Wherever the word "chevron" appears in the entries, copy the whole line.

(DATA UNDER STUDY Opens)

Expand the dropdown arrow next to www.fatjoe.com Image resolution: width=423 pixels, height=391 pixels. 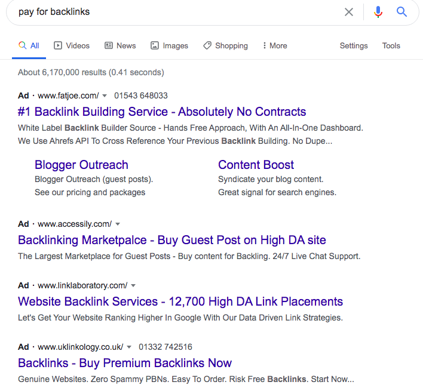tap(105, 96)
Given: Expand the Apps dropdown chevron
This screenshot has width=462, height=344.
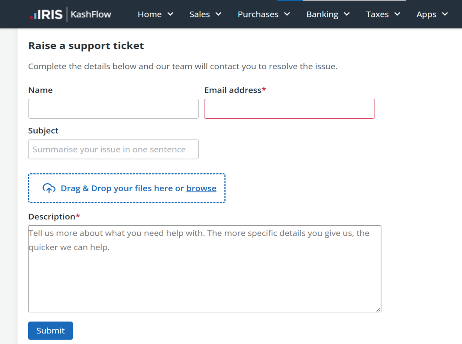Looking at the screenshot, I should [x=445, y=14].

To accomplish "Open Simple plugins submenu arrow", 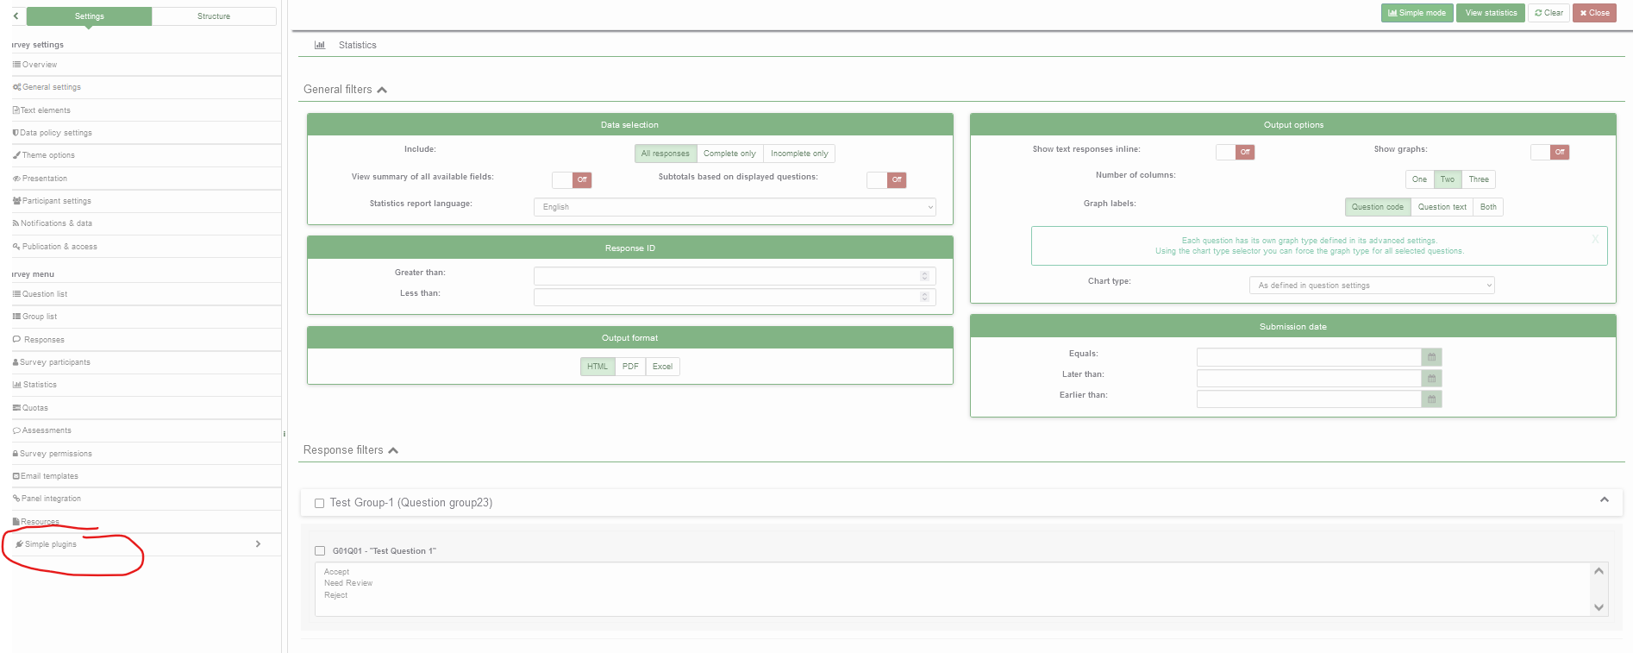I will [x=258, y=544].
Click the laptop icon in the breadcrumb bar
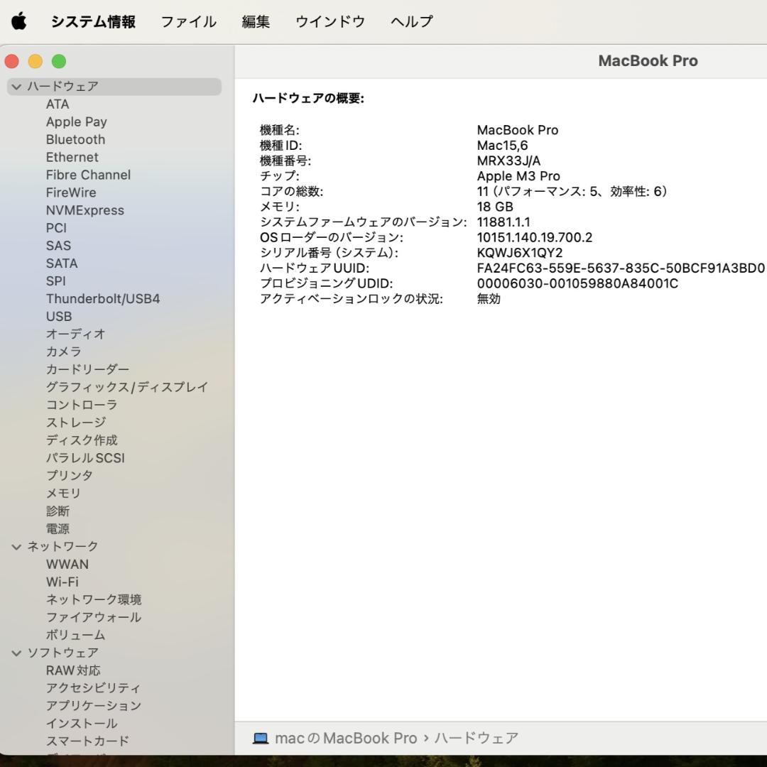 coord(260,738)
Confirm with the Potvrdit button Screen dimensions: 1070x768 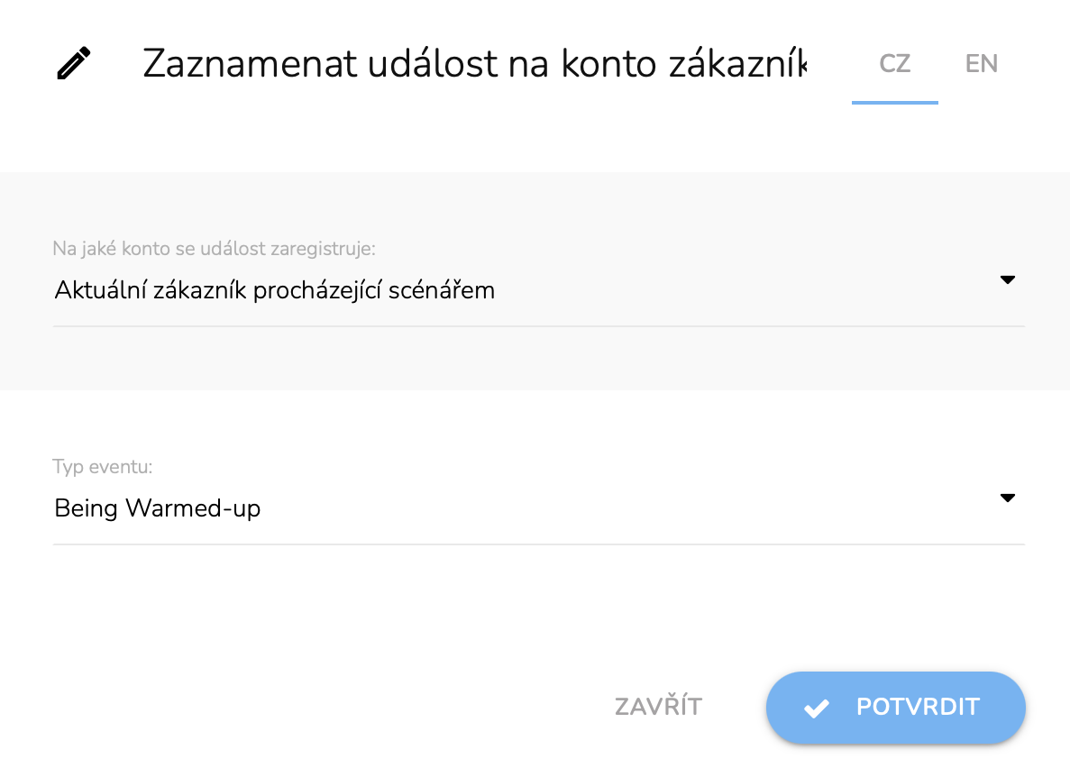point(895,708)
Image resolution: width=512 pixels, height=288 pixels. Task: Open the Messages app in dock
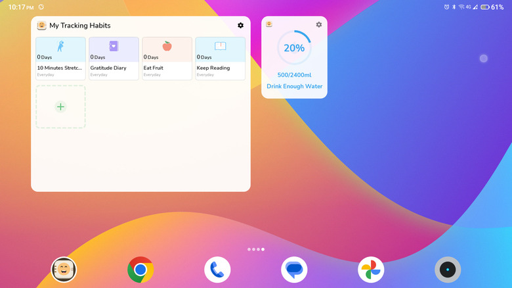294,270
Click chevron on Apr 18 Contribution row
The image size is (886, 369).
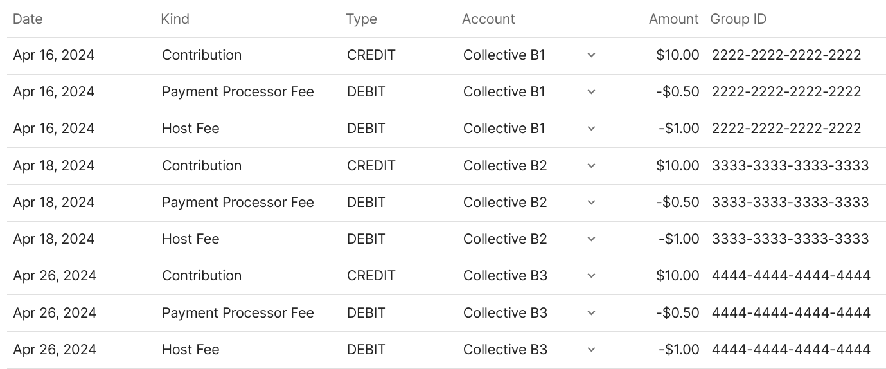pos(591,166)
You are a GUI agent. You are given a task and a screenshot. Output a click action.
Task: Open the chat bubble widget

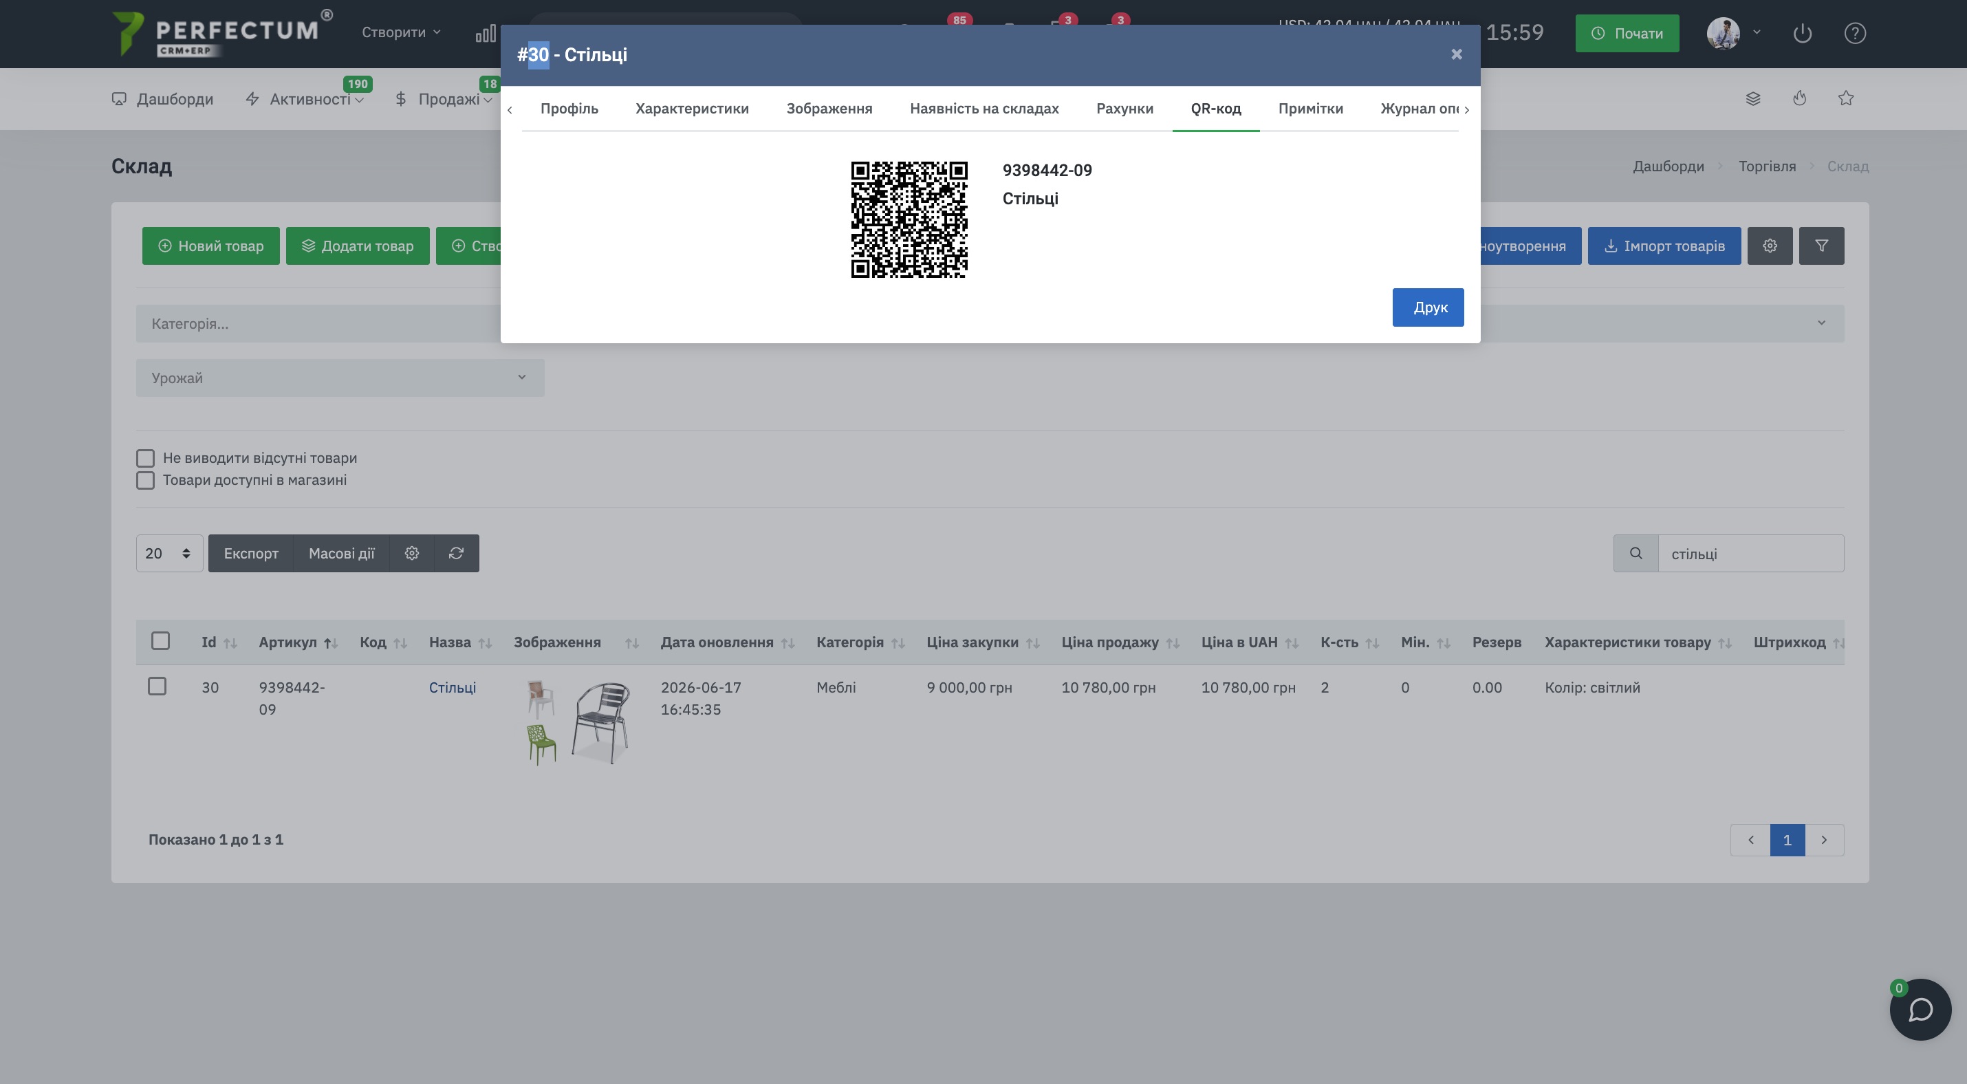coord(1920,1009)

(DATA UNDER STUDY Closes)

§ **SOLVED EXERCISE**
Given: Expand the Apps dropdown chevron
Click chevron on Apr 18 Contribution row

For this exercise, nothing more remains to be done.